First time I met you, it was in one of our school's tennis court. If I may speak honestly, that time, I only thought of you as a brat who could do nothing… well, it doesn't mean that I don't think like that about you again now (smirks). Just kidding… but indeed, when I first met you, I didn't have a single thought that I could get along so well with you. Your first impression was… how I should say this… it's not bad, but absolutely not good either. This is why I decline the concept of love at the first sight…

First time we played doubles, it was horrible. I don't want to play doubles ever again, thanks to you, Momo-sempai. It's funny when I remember that time we said that real men should play doubles. Ah… the past… I still laugh every time I remember our stupid determination that night. We really played doubles at the end, which rewarded us some 'nice' lectures from Ryuzaki-sensei. You really made me lose my cool that time, Momo-sempai. Thanks a lot (roll eyes)!

First time we hang out together, I felt… I don't know how to describe my feeling. You were just a lazy sempai who had nothing to proud of, you only had food in your mind, you could only think like a five years old kid, you were so hopeless until I got confused how could you tie up your shoes every morning. You always slept in class (of course I know that you're sleeping in class), and when you were not sleeping, you were eating, and when you were not eating, you were babbling, and when you were not babbling, you were sleeping. And so the endless cycle continues… but I feel secured whenever you are around. I feel warm whenever I sense you nearby. And I don't know why but I can always tell if you're there with me so I can turn my head to meet your usual grinning face.

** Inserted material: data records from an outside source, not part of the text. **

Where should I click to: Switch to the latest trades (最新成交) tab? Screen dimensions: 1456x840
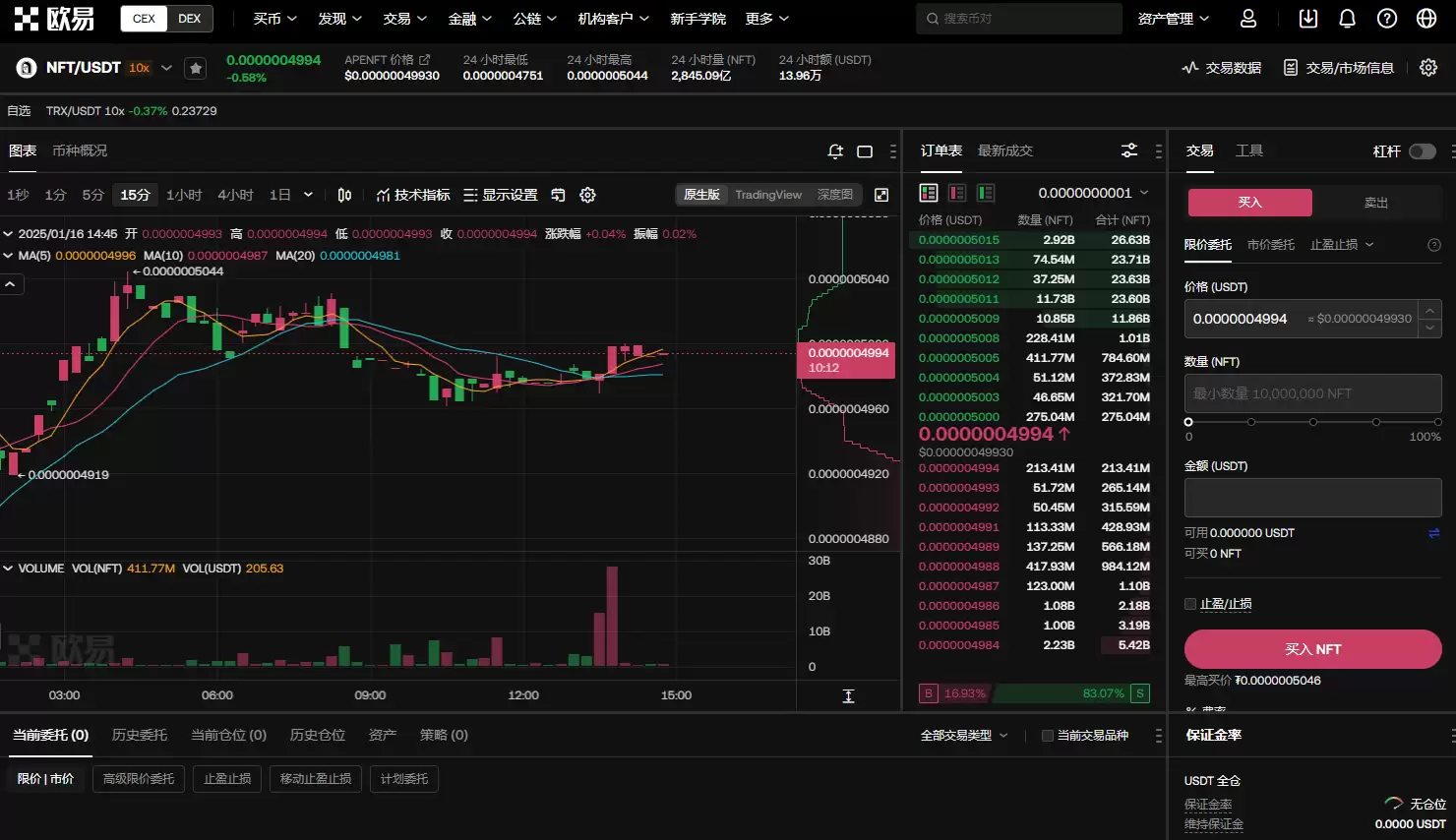pos(1004,150)
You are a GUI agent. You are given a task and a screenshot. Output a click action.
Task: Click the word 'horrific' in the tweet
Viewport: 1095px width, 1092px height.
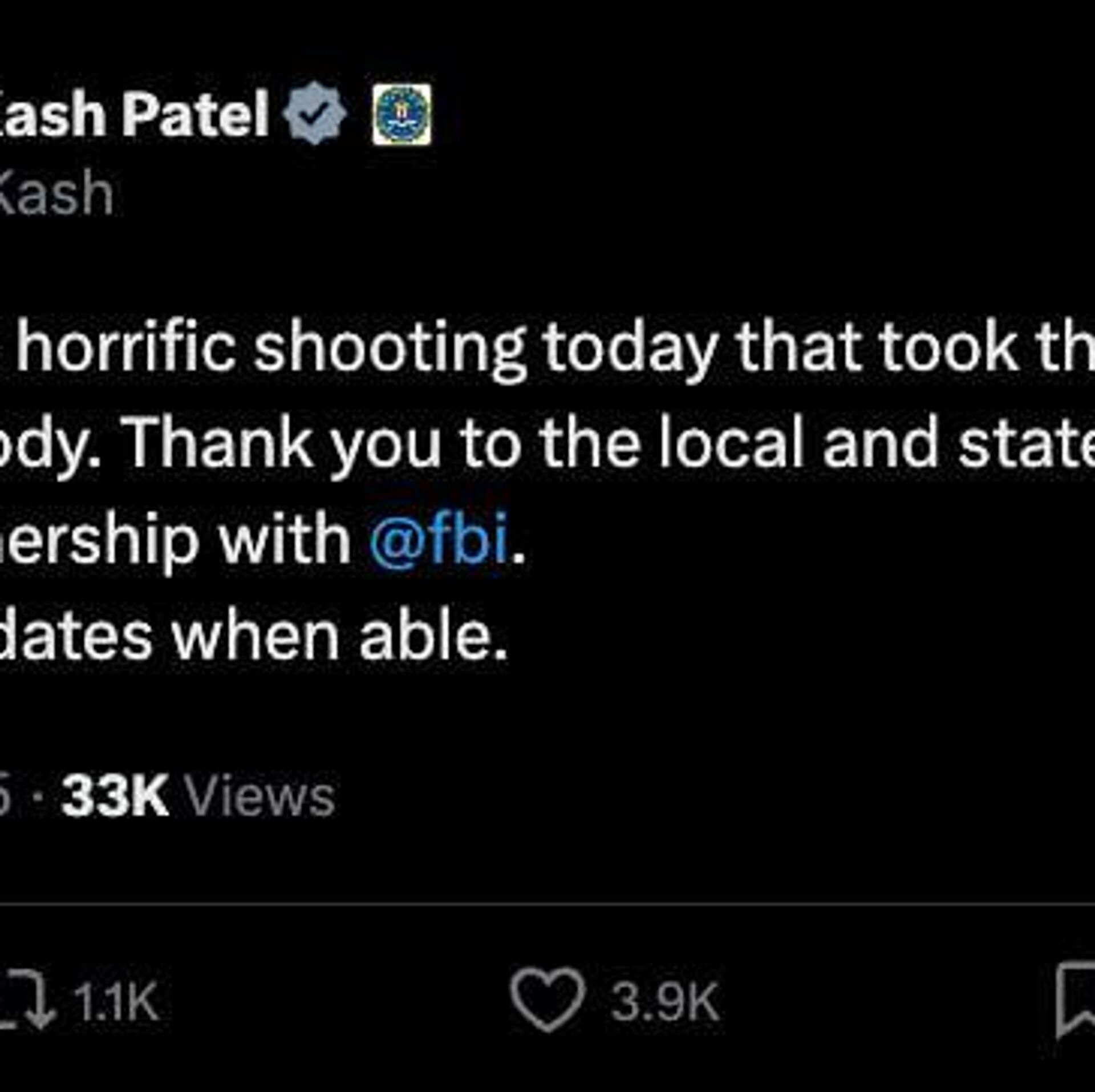click(x=125, y=348)
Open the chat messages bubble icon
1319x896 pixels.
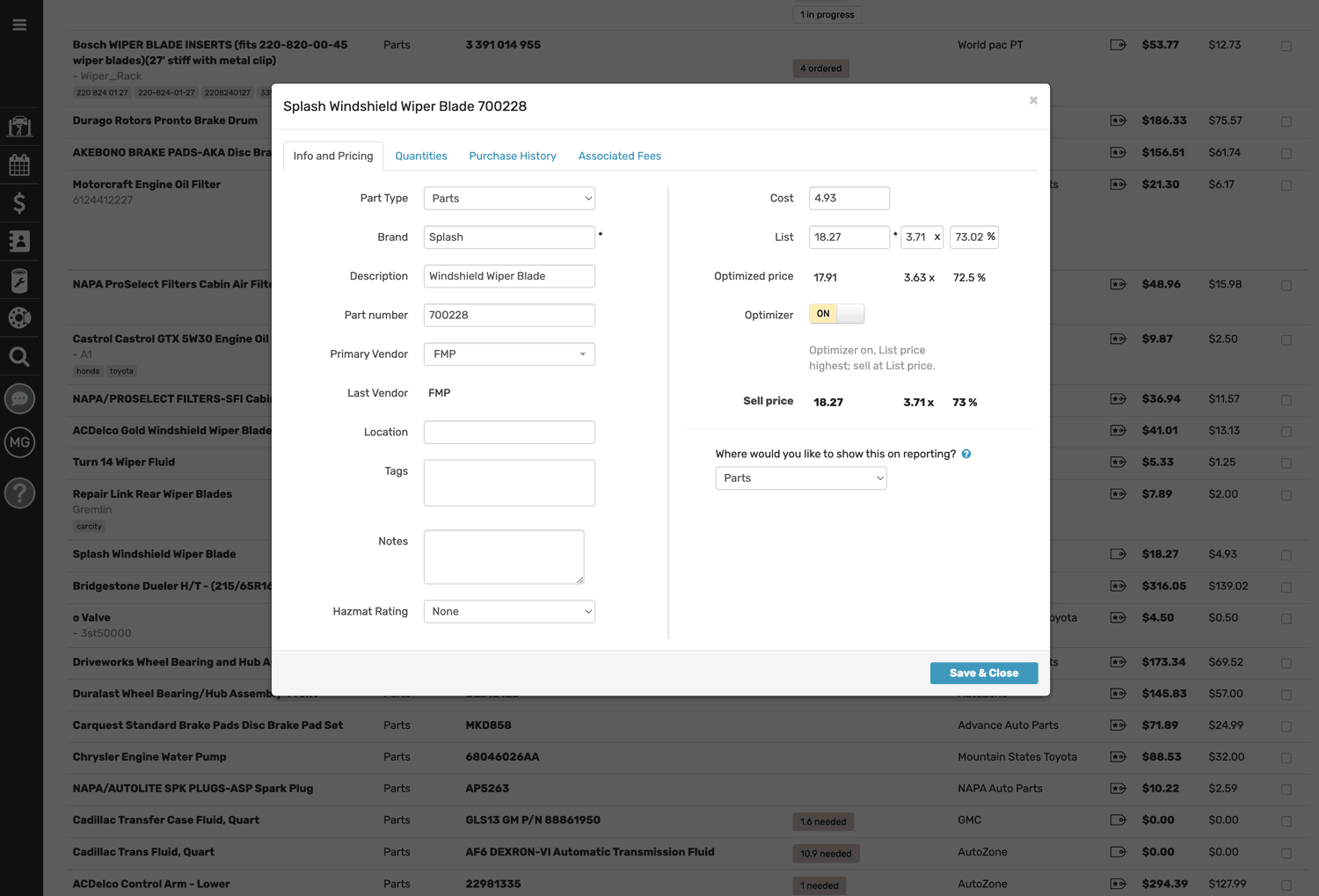(x=19, y=398)
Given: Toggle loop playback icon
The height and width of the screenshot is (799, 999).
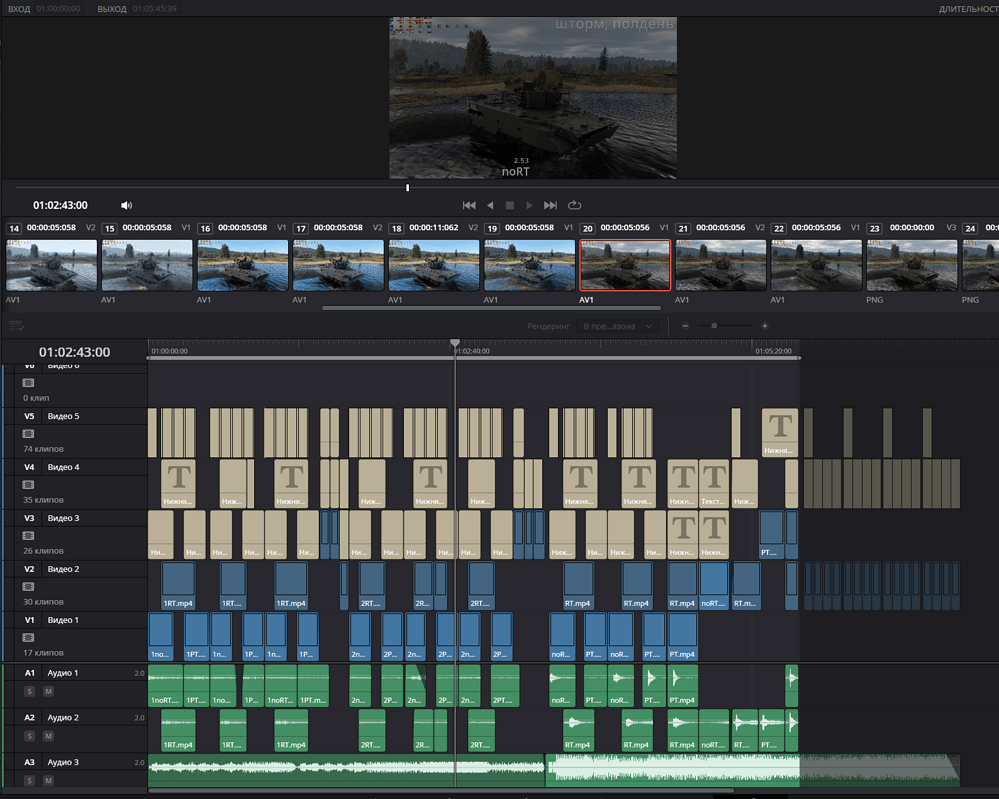Looking at the screenshot, I should (574, 205).
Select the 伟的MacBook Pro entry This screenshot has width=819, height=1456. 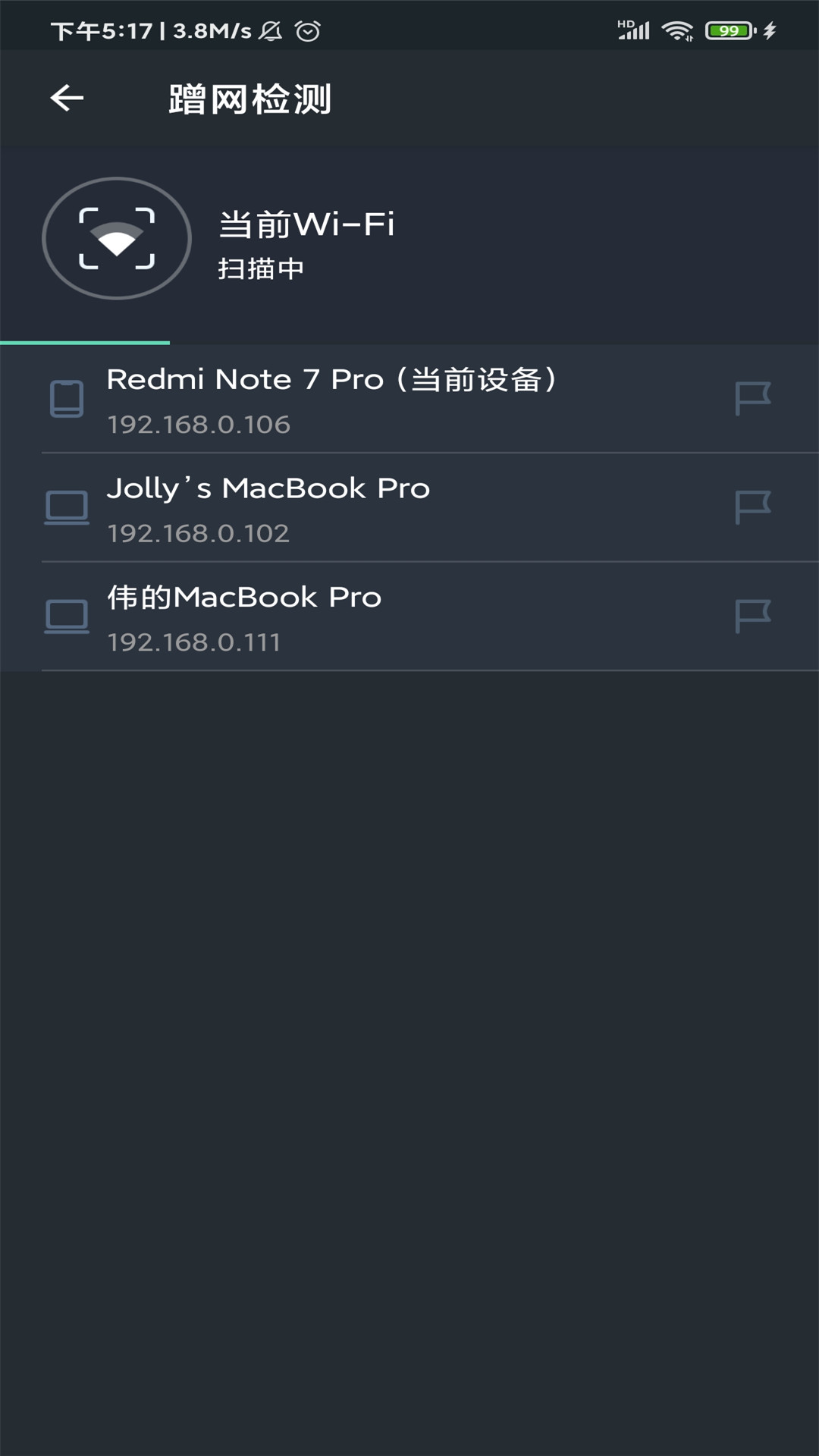click(x=244, y=598)
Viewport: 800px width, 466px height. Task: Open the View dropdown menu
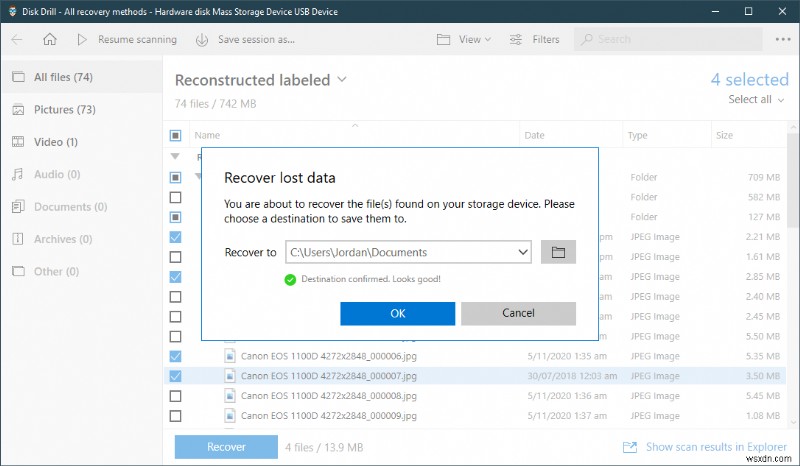coord(465,40)
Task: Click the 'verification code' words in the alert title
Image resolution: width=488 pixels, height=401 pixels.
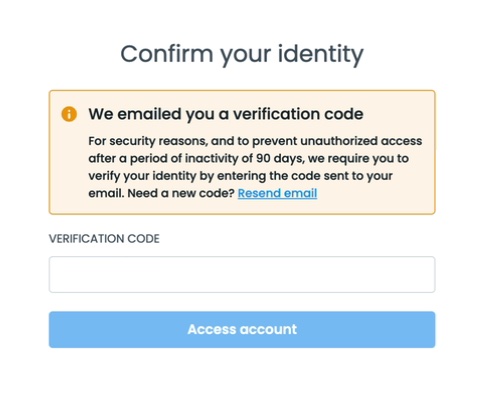Action: tap(298, 114)
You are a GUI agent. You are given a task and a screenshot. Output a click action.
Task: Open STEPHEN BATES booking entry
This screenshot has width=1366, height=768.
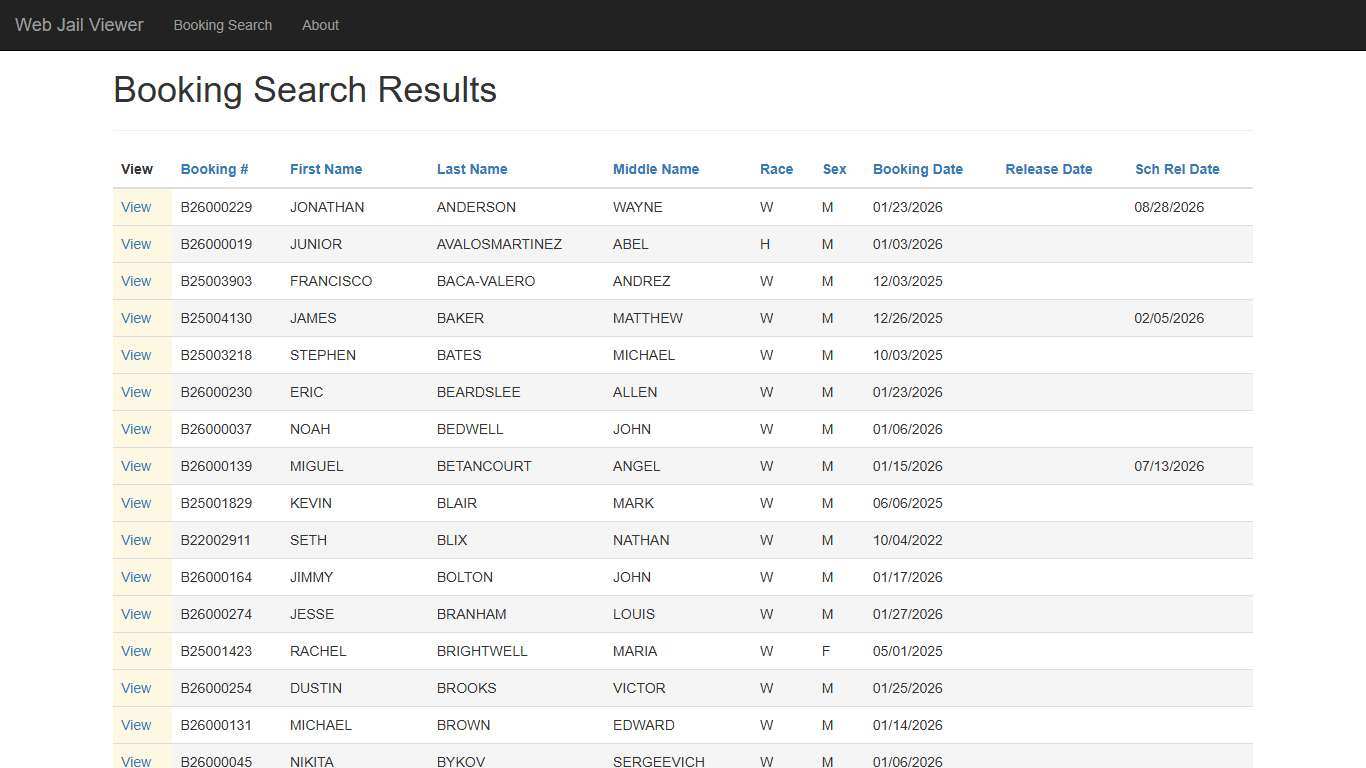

First time I saw that grinning face, I thought, 'what-an-idiot-looking-and-I-bet-he-is-good-for-nothing-guy'. When I had had this love feeling toward you and was in a term of chasing after you passionately, I thought, 'what-a-lovely-faced-and-sweet-natured-guy'. And now as we have been together for almost three months, and I have been seeing your grinning face countless time, I think, 'what-a-stupid-cheerful-boyfriend-of-mine'.

But you know what, Momo-sempai… I love you.

First time I realized that my feeling toward you was more than just of an ordinary friend; I could not slower down the beatings of my heart every time we got together. It was a miracle that you had never heard my heartbeat, Momo-sempai, for I'm sure it was beating pretty loud! But maybe you couldn't hear that because your heart too was beating so very fast. I can say that for sure, because after that we really got together.

Most people will think that it was you who made the first move but the fact is, it's not! You're far too hopeless to do something like confession, so I was the one did everything in my own. First time I said I love you; we were on the tennis court. That time we had just finished our morning practise and I said that frankly.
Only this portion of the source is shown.